Berawal dari perbincangan beberapa orang teman di Yogyakarta, perihal armada transportasi  darat khusus rute Yogyakarta- Surabaya. Kebanyakan mereka merekomendasikan bus EKA sebagai moda transportasi kelas eksekutif dengan tarif lumayan terjangkau. Berdasarkan tuturan dan kesaksian mereka, setidaknya saya mendapat gambaran bahwa bus EKA tidak hanya menyedikan jumlah armada yang relatif tersedia hampir setiap jam, namun armada yang mengawali rutenya dari Magelang- Surabaya pp ini, pun mampu menciptakan kenyaman selama perjalanan anda, meski dibandrol dengan tariff Rp.63.000 untuk rute jauh seperti Yogyakarta- Surabaya yang tergolong ‘murah’.
Salain dua hal diatas tadi, salah satu keunggulan bus ini menurut versi mereka yang sudah loyal menjadi ‘jamaah’ bus ini, saban kali ke Surabaya adalah ketersedianya menu makan di rumah makan Duta Kabupaten Ngawi, Jatim. Dengan hanya mengeikhlaskan 63 ribu jumlah tersebut sudah termasuk memilih salah satu dari lima menu yang dikhususkan buat penumpang bus EKA di rumah makan tersebut.
Kesaksian teman –teman di atas inilah yag menjadi ajuan saya, pada akhirnya mempengaruhi pilihan armada untuk rute Surabaya.Meski sebenarnya saya mungkin terbantu dengan adanya layanan travel, namun pada akhirnya saya merasa tertantang mencoba bus ini. Pengalaman pertama saya dengan bus EKA ketika  ke Surabaya pada Juli 2011 silam. Saat itu kawan Wawan yang menganjurkan hingga mengantar-ku ke terminal Giwangan Yogyakarta tempat armada ini mangkal . Setibanya di terminal, saya hanya membutuhkan sekitar 10 menit untuk selanjutnya bus bercorak putih  dan sdikit kombinasi kuning merah ini langsung bergegas meninggalan pangkalanya. Meskipun pun seingat saya, saat itu baru ada sekitar 15 penumpang, namun karena kepatuhanya pada waktu inilah yang menjadi dasar kedisiplinan mengutamakan waktu oprasional.
Begitu pun ketika saya hendak pulang kampong. Mengawali rute dari Surabaya demi mengejar tariff tiket promo pesawat ke Makassar di Bandara Juanda. Bus EKA tetap menjadi pilihan melaju ke Surabaya. Dari terminal berangkat tepat pukul 7.00 malam,serasa armadanya hanya dikuasai oleh beberapa orang saja, hingga berhenti di terminal Tirtongadi Solo, bergegas penumpang mulai banyak memadati sejumlah kursi kosong di bagian belakang dan akhirnya saya pun harus rela kehilangan kursi karena sempat turun ke toilet.

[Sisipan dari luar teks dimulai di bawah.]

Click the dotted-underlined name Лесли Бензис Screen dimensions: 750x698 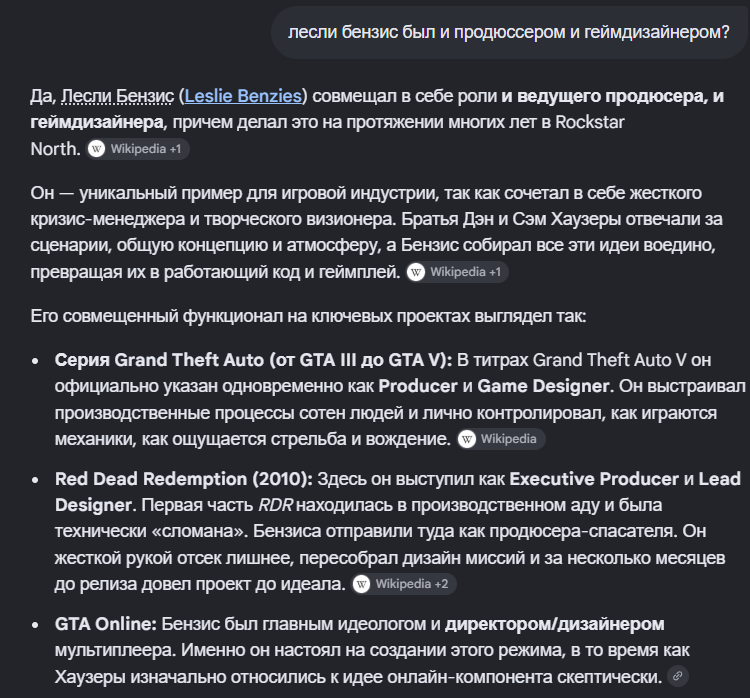pos(118,96)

Saya pun kembali menghitung, di terminal ini bus hanya berhenti sekitar 10 menit lalu menuju perjalanan panjang ke arah timur pulau Jawa.
Di dalam bus  bermesin Hino RK2HR ini, saya hanya memilih ditemani alunan suara lembut Frau. Sambil sesekali  menoleh dibalik jendela melihat berbondong-bondong sejumlah warga berjalan menuju masjid, tak ketinggalan remamuda satu persatu terlihat melintas dengan motor berkenalpot ‘ribut’ bersarung dan berbaju koko beriringan sepanjang jalan. Perempuan bermukena sambil berbincang sesama terlihat menuju sumber suara muadzin. Malam itu  ruapanya tepat awal Ramadhan. Tak heran sejak pukul 7.30 malam sebagian ruas jalan di kota Solo  yang menjadi lintasan Bus Eka dipadati jamaah tarawih. Suasana seperti ini lantas segera mengingatkan pada saat-saat ramadhan di kampong halaman. Melamun dan terus mengoleksi memory tentang  Ramadhan di sebuah kota kecil, ujung utara Sulawesi (Kota Bitung)

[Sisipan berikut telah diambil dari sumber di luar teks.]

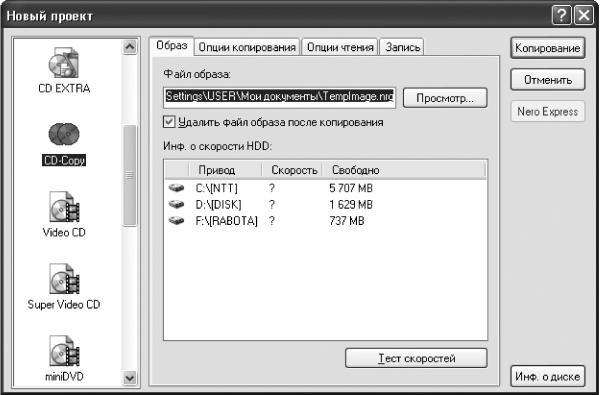Choose the Super Video CD icon
600x395 pixels.
point(64,279)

Tepat pukul 11 malam, sesuai standar fasilitas bus kelas eksekutif, penumpang dijamu makan malam di rumah makan Duta Kabupaten Ngawi. Rumah makan ini rupanya sudah menjadi bagian dari bisnis tranportasi ini . Tapi segara saya tidak terlalu berlama-lama dengan khalyalku.Karena saya sudah terlanjur cukup lapar, terpaksa memilih nasi ayam bakar beserta secangkir kecil teh manis, untuk porsi dua orang.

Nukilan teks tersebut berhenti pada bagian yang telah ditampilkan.